СКАЧАТЬ Ce char semblait voler sur la surface des eaux paisibles*. Une troupe de nymphes couronnées de fleurs nageaient en foule derrière le char; leurs beaux cheveux pendaient sur leurs épaules et flottaient au gré du veut. La déesse tenait d'une main un sceptre d'or pour commander aux vagues, de l'autre elle portait sur ses genoux le petit dieu Palémon, son fils, pendant à sa mamelle. Elle avait un visage serein et une douce majesté qui faisait fuir les vents séditieux et toutes les noires tempêtes. Les Tritons conduisaient les chevaux, et tenaient les rênes dorées; une grande voile de pourpre flottait dans l'air au-dessus du char; elle était à demi enflée par le souffle d'une multitude de petits zéphyrs qui s'efforçaient de la pousser par leurs haleines. On voyait au milieu des airs Éole empressé, inquiet et ardent.

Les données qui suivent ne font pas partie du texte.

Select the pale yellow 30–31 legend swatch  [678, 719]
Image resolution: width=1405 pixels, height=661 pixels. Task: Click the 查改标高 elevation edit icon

Son visage ridé et chagrin, sa voix menaçante, ses sourcils épais et pendants, ses yeux pleins d'un feu sombre et austère, tenaient en silence les fiers aquilons et repoussaient tous les nuages. Les immenses baleines et tous les monstres marins, faisant avec leurs narines un flux et reflux de l'onde amère, sortaient à la hâte de leurs grottes profondes pour voir la déesse.

      LIVRE CINQUIÈME

SOMMAIRE

      Suite du récit de Télémaque. – Tableau de l'île de Crète. – Télémaque, à son arrivée dans l'île, apprend qu'Idoménée, qui en était le roi, vient de sacrifier son fils unique pour accomplir un vœu indiscret, et que les Crétois, voulant venger le fils immolé, ont forcé le père à quitter le pays; qu'après bien des incertitudes, ils se sont assemblés pour élire un roi nouveau. – Télémaque est admis dans cette assemblée; il y remporte le prix à divers jeux et résout avec une rare sagesse les questions proposées aux concurrents par les vieillards, juges de l'île. – La couronne de Crète est offerte à Télémaque qui la refuse. – On propose ensuite d'élire Mentor qui refuge aussi la royauté. – Enfin le choix du nouveau roi est laissé à Mentor qui propose Aristodème. – Celui-ci est proclamé roi. – Mentor et Télémaque s'embarquent pour Ithaque sur un vaisseau crétois. – Neptune suscite une horrible tempête qui brise leur vaisseau. – Télémaque et Mentor s'attachent aux débris du vaisseau et, poussés par les flots, abordent dans l'île de Calypso.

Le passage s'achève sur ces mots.